- Texte visé : Projet de loi de finances pour 2026, n° 1906
- Stade de lecture : 1ère lecture (1ère assemblée saisie)
- Examiné par : Assemblée nationale (séance publique)
I. – Substituer à l’alinéa 19 l’alinéa suivant :
« Art. 75‑0 D. – I. – L’indemnité perçue en application de l’article L. 221‑2 du code rural et de la pêche maritime au titre de l’abattage des animaux d’un cheptel est exonérée d’impôt sur le revenu. »
II. – En conséquence, supprimer l’alinéa 20.
III. – En conséquence, substituer à l’alinéa 23, l’alinéa suivant :
« Art. 208 octies. – I. – L’indemnité perçue en application de l’article L. 221‑2 du code rural et de la pêche maritime au titre de l’abattage des animaux d’un cheptel est exonérée d’impôt sur les sociétés. »
IV. – En conséquence, supprimer l’alinéa 24.
V. – Compléter cet article par l’alinéa suivant :
« V. – La perte de recettes résultant pour l’État des I et II est compensée à due concurrence par la création d’une taxe additionnelle à l’accise sur les tabacs prévue au chapitre IV du titre Ier du livre III du code des impositions sur les biens et services. »
Cet amendement du groupe Socialistes et apparentés vise à supprimer la charge fiscale pesant sur les indemnités versées aux éleveurs dans le cadre d’abattages sanitaires obligatoires.
Le dispositif actuel prévu à l’article 75 0 A du code général des impôts permet certes d’étaler l’imposition des indemnités sur plusieurs années, mais il reste insuffisant face à l’ampleur des crises et à la diversité des situations des éleveurs. En effet, ces indemnités versées par l’État à la suite d’abattages sanitaires soutiennent des exploitations lourdement touchées, qui perdent tout chiffre d’affaires sans cette aide. Or, ces versements sont imposés alors même que les éleveurs traversent une situation financière particulièrement délicate.
La suppression de cet impôt est indispensable pour soutenir les élevages durement touchés, protéger les revenus des éleveurs et encourager le maintien de nos agriculteurs.

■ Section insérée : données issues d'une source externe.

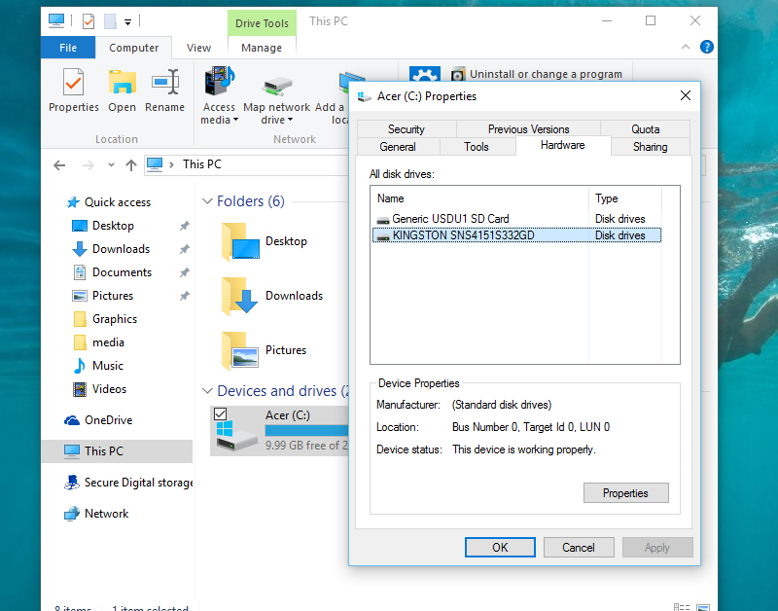
Task: Click the Open ribbon icon
Action: pyautogui.click(x=122, y=83)
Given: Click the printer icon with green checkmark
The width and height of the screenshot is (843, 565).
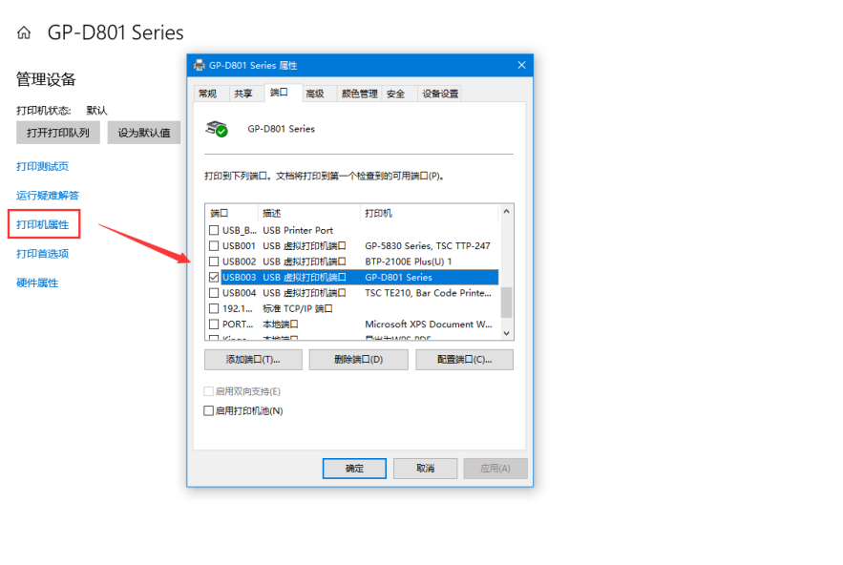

Ainsi, cet amendement propose de renforcer le soutien aux exploitants agricoles concernés :
– d’une part en prévoyant une exonération totale de l’indemnité d’abattage sans distinction entre les animaux, et non de la seule plus-value sur les animaux affectés à la reproduction ;
– d’autre part en supprimant la condition de renouvellement du cheptel. Une grande partie de ces indemnités intervenant dans le cadre d’un abattage total prescrit par l’administration, de nombreux éleveurs et éleveuses ne peuvent pas reprendre la même activité. Ces indemnités visant à compenser un préjudice subi, il n’y a donc pas lieu de les conditionner à la reprise d’une activité économique identique.